(Pixel coordinate grounding data)
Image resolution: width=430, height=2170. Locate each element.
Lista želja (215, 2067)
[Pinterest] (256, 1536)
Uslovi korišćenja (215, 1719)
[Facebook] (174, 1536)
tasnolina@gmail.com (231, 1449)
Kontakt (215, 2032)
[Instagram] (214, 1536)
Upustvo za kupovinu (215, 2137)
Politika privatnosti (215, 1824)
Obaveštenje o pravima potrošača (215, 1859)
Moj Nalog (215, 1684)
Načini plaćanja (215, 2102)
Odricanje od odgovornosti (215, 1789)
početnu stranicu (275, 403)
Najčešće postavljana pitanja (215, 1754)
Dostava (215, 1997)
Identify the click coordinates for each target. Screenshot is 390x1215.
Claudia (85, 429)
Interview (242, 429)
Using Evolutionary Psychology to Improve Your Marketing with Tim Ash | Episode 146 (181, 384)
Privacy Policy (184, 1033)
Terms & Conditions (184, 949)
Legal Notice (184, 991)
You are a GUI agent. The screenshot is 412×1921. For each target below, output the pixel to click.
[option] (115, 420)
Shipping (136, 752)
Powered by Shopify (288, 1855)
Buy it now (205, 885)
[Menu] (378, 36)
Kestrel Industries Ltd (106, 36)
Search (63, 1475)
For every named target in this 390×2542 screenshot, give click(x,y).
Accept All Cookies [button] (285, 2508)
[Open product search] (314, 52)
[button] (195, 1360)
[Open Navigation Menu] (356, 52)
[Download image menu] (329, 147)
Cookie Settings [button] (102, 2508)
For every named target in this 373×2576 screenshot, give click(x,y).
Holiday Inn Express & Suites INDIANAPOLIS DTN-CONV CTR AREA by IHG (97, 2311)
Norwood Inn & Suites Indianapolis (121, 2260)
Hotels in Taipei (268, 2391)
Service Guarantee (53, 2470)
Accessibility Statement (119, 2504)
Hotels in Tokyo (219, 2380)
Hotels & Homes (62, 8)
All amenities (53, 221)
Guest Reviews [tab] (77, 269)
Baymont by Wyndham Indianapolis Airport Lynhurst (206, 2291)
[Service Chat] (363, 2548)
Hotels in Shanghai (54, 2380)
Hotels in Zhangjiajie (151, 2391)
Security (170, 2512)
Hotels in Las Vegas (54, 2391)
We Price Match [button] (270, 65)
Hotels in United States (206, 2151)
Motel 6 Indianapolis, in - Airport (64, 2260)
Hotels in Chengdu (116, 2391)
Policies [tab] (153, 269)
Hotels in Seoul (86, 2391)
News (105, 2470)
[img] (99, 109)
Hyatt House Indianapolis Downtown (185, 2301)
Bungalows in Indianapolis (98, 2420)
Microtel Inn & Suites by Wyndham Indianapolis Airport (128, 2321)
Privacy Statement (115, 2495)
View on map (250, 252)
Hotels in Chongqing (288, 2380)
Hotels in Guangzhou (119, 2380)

• Exercise:
Please copy exactly, and only, the lines from the line containing "Microtel Inn &" through the last line of the records, with both ends included.

• Task output:
Microtel Inn & Suites by Wyndham Indianapolis Airport (128, 2321)
Privacy Statement (115, 2495)
View on map (250, 252)
Hotels in Chongqing (288, 2380)
Hotels in Guangzhou (119, 2380)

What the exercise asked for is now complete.